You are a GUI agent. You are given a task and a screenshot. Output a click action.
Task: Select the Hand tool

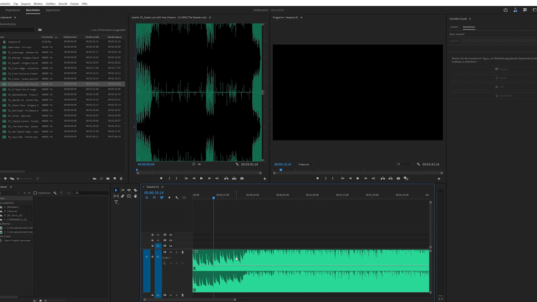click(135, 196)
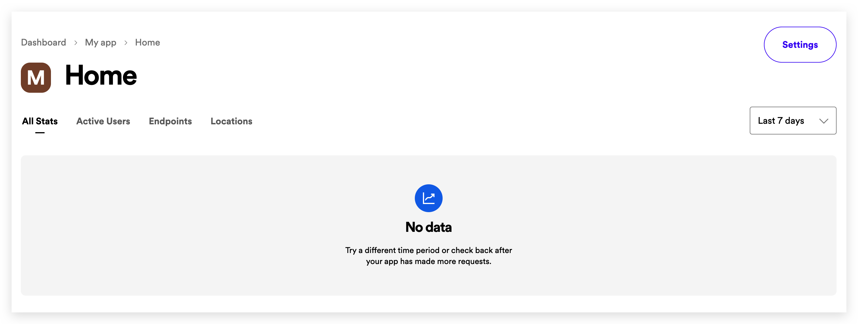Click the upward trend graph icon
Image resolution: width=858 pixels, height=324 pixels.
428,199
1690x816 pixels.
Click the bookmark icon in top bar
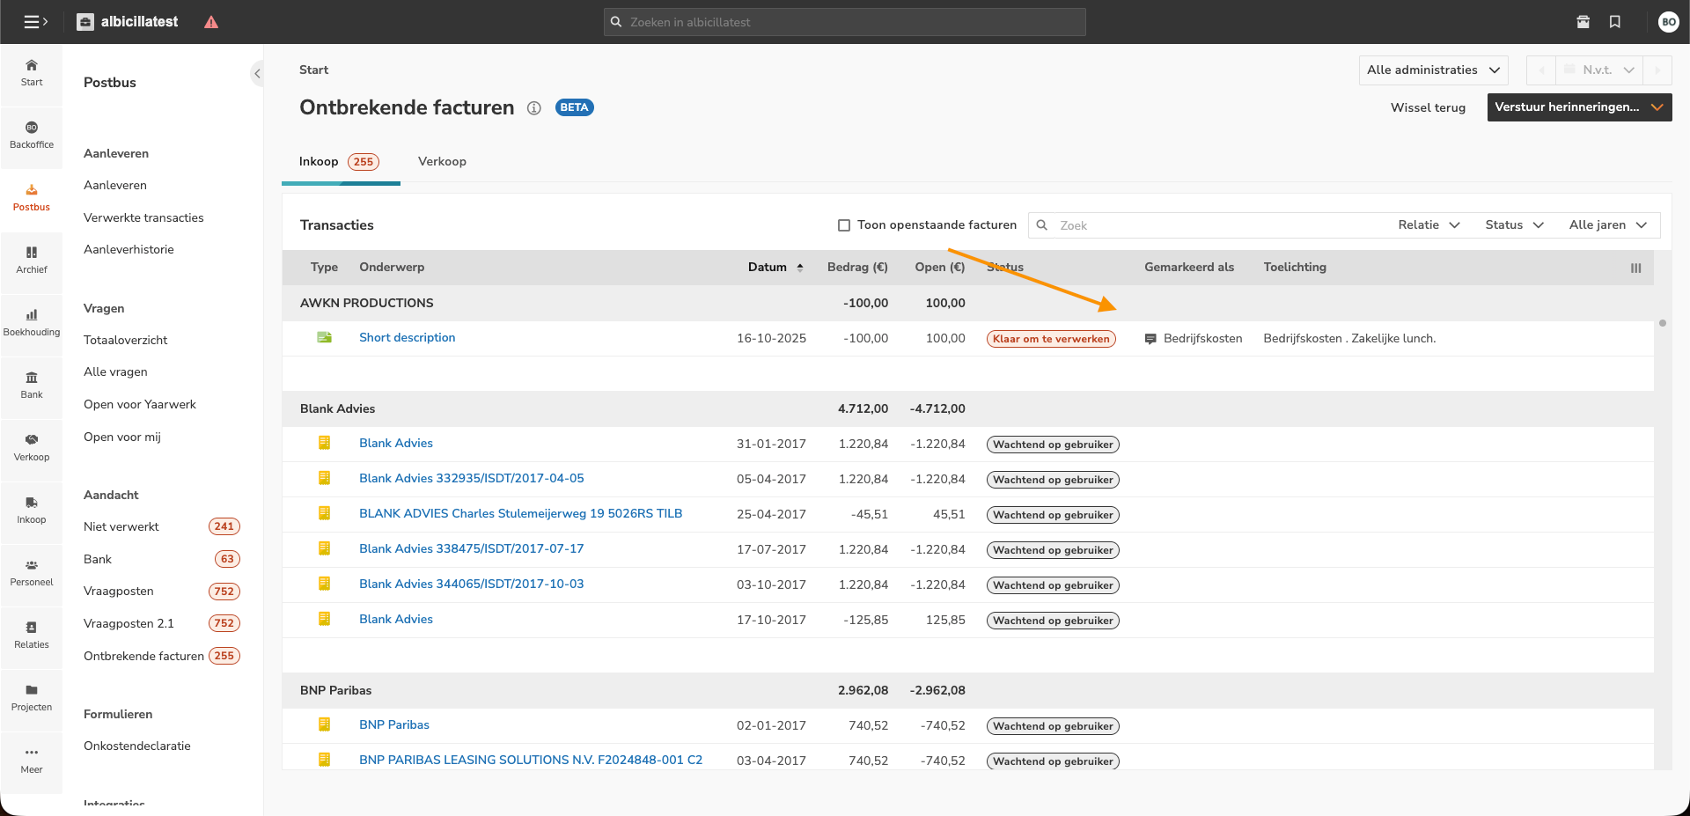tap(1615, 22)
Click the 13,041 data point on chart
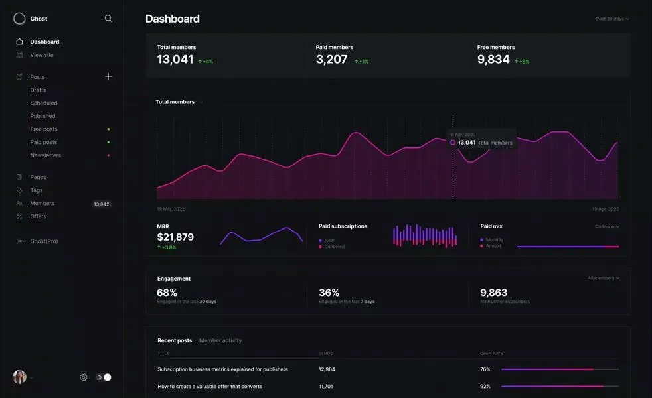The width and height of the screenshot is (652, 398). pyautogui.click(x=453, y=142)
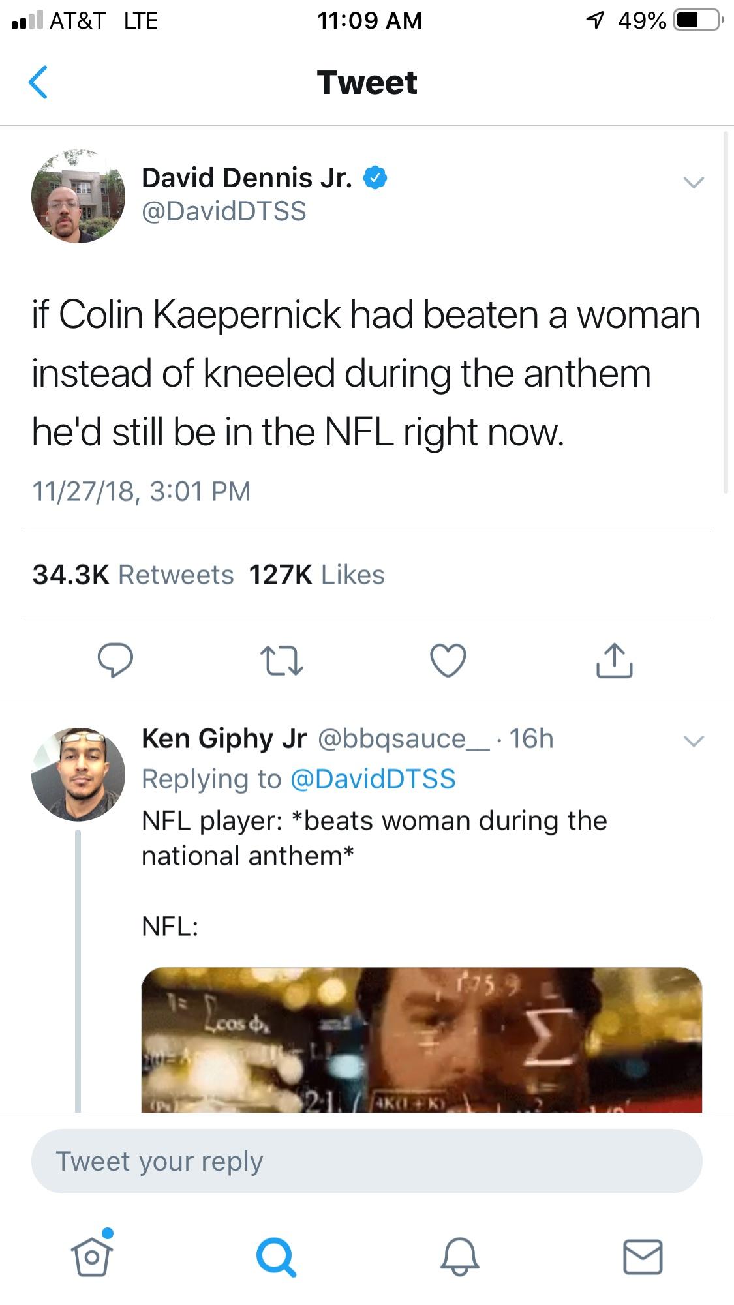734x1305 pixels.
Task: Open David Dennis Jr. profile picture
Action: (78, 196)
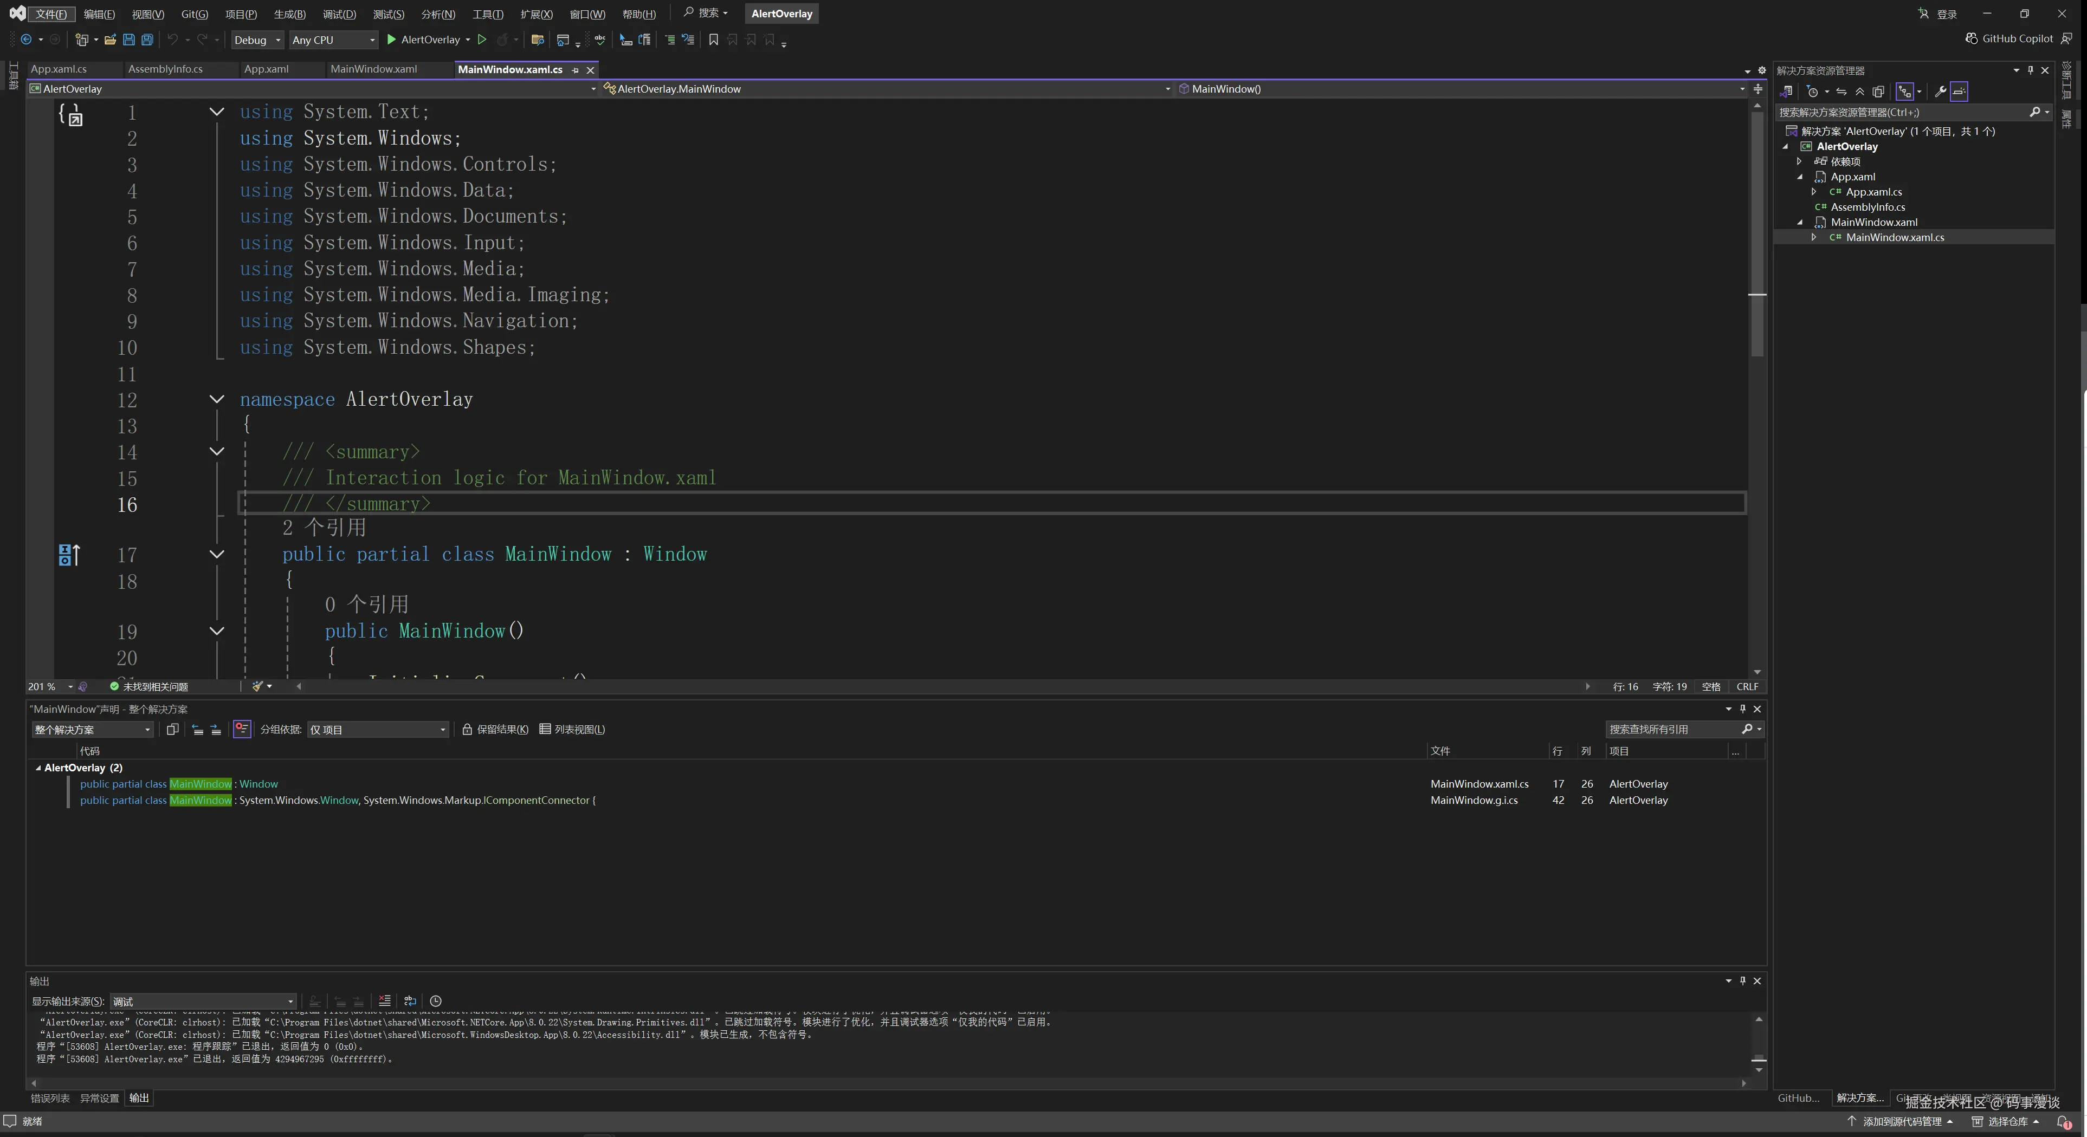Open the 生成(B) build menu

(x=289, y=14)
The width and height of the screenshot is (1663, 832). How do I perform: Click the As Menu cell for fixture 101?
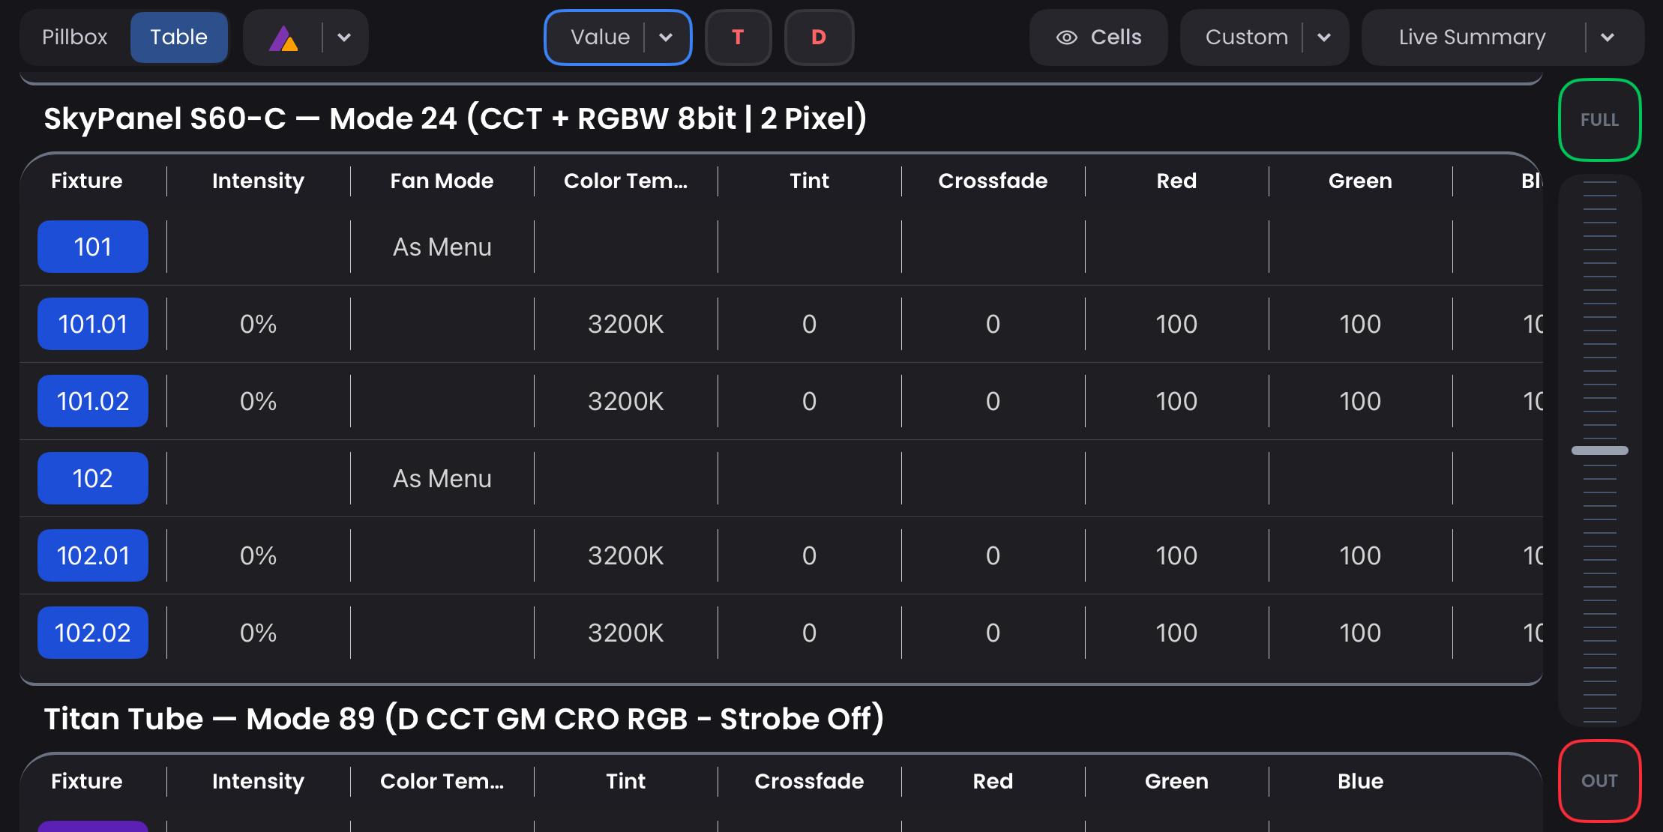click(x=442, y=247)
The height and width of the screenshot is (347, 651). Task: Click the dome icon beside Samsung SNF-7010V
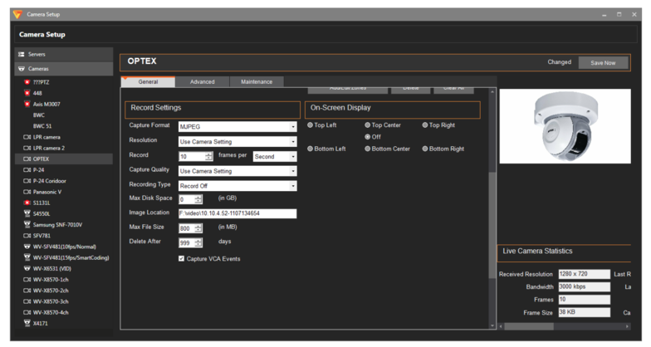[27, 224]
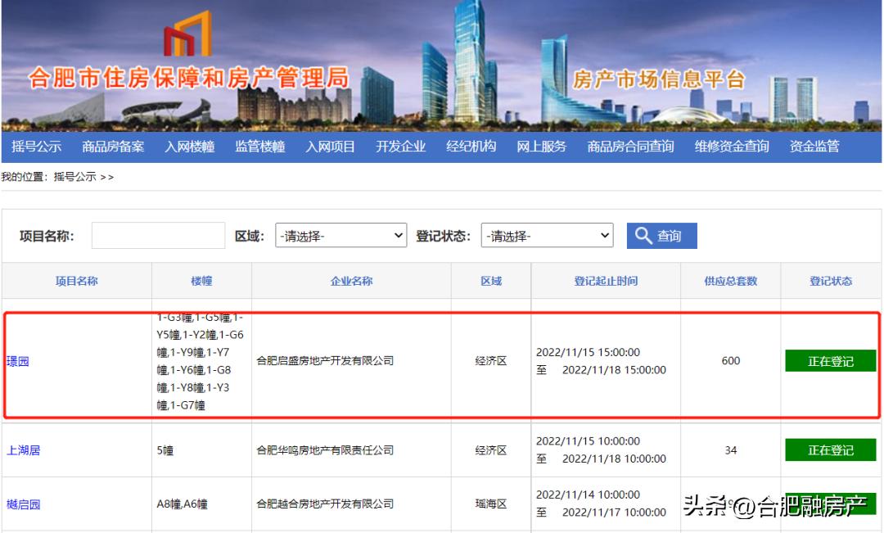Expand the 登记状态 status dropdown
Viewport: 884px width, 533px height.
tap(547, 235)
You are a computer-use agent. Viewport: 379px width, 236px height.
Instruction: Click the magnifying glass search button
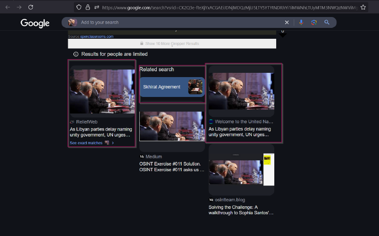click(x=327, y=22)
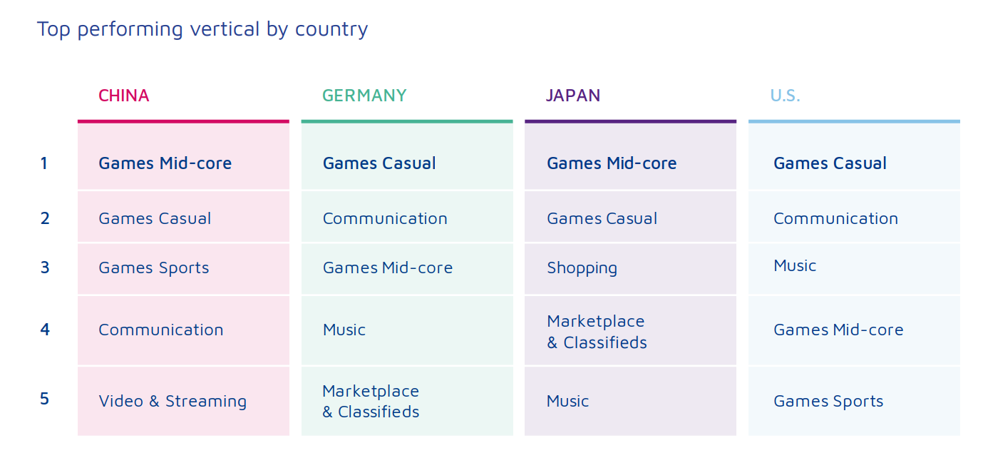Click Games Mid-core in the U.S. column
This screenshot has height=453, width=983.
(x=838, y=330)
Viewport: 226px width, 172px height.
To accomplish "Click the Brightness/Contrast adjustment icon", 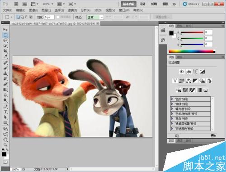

### TO BE DONE
Swap every "bookmark" in the listing above for "star" and write all of it out again, changing nothing else. Omit the pictures.

### SOLUTION
You are a GUI agent. You are given a task and a screenshot. Output a click action.
Task: Select the Hand tool

click(135, 196)
Click the upward trend graph icon
Image resolution: width=858 pixels, height=324 pixels.
428,199
1690x816 pixels.
Click the star icon in top bar
tap(1615, 22)
Click the 13,041 data point on chart
The width and height of the screenshot is (652, 398). pyautogui.click(x=453, y=142)
734x1305 pixels.
Task: Open David Dennis Jr. profile picture
Action: (78, 196)
Open the 生成(B) build menu

(x=289, y=14)
The width and height of the screenshot is (1663, 832). How do I perform: Click the As Menu cell for fixture 101?
click(x=442, y=247)
The height and width of the screenshot is (347, 651). Task: Click the dome icon beside Samsung SNF-7010V
[27, 224]
Expand the 登记状态 status dropdown
Viewport: 884px width, 533px height.
tap(547, 235)
You are a computer-use agent. Viewport: 379px width, 236px height.
Instruction: Click the magnifying glass search button
click(x=327, y=22)
Click Games Mid-core in the U.S. column
This screenshot has height=453, width=983.
(x=838, y=330)
Viewport: 226px width, 172px height.
To accomplish "Click the Brightness/Contrast adjustment icon", 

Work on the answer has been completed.